Output of the a.py is:
bar asdasd
(as expected)
Running pylint -E a.py
yields the following error:
pylint -E a.py
************* Module a
E: 5, 8: Instance of 'FooClass' has no 'plu' member (no-member)
I had tried to write the following pylint-plugin:
import astroid
from astroid import nodes
def transform_test_class(mod):
if mod.name != 'a':
return
foo_cls = mod.lookup('FooClass')[1]
plugin_cls_def = astroid.MANAGER.ast_from_module_name('plugins.plu')
foo_cls[0].locals['plu'] = plugin_cls_def.lookup('Plugin')[1]
def register(linter):
astroid.MANAGER.register_transform(nodes.Module, transform_test_class)
Output of running pylint --load-plugins=$(pwd)/pylint-plugin -E a.py
is:
************* Module a
E: 5, 8: No value for argument 'arg' in unbound method call (no-value-for-parameter)
From the error I suspect that somehow I introduce the property incorrectly, as pylint thinks that method foo
is unbounded, but it is indeed bounded. I need to find a way to tell pylint that foo_cls[0].locals['plu']

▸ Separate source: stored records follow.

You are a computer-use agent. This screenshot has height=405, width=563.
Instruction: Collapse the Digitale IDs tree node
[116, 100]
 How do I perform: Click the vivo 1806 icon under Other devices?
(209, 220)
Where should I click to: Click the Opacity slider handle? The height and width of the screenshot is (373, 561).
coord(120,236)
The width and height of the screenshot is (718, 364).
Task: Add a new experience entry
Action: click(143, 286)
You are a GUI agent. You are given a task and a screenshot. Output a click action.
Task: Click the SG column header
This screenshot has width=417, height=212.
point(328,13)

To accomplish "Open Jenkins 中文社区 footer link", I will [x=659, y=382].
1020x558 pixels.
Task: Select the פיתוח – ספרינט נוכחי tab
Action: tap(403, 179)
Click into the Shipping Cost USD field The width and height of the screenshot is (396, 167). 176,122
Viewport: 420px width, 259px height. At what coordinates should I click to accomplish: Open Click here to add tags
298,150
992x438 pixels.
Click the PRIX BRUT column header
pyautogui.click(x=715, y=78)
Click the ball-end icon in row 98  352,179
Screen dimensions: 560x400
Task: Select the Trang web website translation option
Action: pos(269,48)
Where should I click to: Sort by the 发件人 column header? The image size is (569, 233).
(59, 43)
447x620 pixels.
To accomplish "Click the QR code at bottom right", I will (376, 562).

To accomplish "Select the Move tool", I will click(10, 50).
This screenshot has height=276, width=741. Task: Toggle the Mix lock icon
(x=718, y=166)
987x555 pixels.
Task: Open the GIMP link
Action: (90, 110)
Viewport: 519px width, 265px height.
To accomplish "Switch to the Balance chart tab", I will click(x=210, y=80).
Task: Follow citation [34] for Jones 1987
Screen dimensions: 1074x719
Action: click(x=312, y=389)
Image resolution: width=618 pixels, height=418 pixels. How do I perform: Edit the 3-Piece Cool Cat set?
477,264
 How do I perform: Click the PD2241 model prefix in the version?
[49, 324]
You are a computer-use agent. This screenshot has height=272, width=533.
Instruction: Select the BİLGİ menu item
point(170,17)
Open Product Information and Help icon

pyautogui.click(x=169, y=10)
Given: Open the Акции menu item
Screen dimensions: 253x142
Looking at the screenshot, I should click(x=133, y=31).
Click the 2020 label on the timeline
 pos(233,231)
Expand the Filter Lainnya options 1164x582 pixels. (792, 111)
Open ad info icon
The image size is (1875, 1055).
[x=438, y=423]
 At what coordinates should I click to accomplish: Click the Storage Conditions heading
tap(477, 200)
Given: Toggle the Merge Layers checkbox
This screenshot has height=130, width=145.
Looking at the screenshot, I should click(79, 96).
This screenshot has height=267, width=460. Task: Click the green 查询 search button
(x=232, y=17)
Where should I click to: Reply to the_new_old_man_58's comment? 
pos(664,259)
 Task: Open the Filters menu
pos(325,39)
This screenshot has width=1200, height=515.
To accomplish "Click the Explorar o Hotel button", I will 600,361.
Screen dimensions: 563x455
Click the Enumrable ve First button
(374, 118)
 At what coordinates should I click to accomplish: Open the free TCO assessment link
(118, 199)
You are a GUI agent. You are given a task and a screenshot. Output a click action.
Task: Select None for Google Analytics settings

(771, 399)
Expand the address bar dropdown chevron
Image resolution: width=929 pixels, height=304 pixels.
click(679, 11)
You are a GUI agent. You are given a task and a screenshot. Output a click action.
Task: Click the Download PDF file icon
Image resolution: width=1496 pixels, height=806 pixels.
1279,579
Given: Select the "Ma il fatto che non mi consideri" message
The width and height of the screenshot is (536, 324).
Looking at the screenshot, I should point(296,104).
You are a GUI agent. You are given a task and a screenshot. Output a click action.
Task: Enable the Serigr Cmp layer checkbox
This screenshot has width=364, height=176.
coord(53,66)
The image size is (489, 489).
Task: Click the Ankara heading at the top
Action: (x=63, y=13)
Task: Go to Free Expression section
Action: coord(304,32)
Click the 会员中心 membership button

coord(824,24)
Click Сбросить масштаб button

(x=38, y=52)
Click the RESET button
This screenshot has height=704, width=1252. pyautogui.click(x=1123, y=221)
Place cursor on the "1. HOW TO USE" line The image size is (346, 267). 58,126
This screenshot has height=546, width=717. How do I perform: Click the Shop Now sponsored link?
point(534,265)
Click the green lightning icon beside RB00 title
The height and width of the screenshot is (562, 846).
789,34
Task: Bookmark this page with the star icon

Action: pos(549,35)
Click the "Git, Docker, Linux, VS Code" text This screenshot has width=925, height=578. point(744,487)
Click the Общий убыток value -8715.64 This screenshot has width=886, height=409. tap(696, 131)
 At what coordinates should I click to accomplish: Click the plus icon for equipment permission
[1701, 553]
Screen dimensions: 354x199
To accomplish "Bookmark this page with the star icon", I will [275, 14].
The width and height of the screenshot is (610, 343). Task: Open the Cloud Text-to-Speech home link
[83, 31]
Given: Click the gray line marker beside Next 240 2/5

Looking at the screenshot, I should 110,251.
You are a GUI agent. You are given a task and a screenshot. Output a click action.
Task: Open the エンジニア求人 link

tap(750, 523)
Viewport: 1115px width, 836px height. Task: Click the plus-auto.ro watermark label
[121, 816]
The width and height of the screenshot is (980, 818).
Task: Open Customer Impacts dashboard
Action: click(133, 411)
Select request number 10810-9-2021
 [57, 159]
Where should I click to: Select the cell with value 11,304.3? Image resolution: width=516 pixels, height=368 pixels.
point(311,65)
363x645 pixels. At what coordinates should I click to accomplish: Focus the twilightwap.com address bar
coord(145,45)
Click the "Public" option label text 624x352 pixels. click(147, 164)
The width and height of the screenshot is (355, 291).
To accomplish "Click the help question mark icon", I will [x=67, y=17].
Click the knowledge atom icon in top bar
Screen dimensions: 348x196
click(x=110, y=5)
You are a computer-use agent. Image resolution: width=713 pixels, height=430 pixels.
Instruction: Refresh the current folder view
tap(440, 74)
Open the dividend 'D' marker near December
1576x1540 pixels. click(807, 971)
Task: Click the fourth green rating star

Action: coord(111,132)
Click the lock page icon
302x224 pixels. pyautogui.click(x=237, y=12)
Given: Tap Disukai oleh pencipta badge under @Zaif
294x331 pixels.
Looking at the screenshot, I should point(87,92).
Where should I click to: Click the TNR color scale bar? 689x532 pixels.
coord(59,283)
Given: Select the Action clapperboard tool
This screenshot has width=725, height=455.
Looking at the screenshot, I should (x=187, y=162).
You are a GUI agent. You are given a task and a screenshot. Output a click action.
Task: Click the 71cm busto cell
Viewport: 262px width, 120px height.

is actually an instance of class Plugin
and not the class itself. Any idea how this can be achieved?
You need to instantiate the plugin class when adding it to the locals of the FooClass. So replace this line foo_cls[0].locals['plu'] = plugin_cls_def.lookup('Plugin')[1]
with foo_cls[0].locals['plu'] = [cls.instantiate_class() for cls in plugin_cls_def.lookup('Plugin')[1]]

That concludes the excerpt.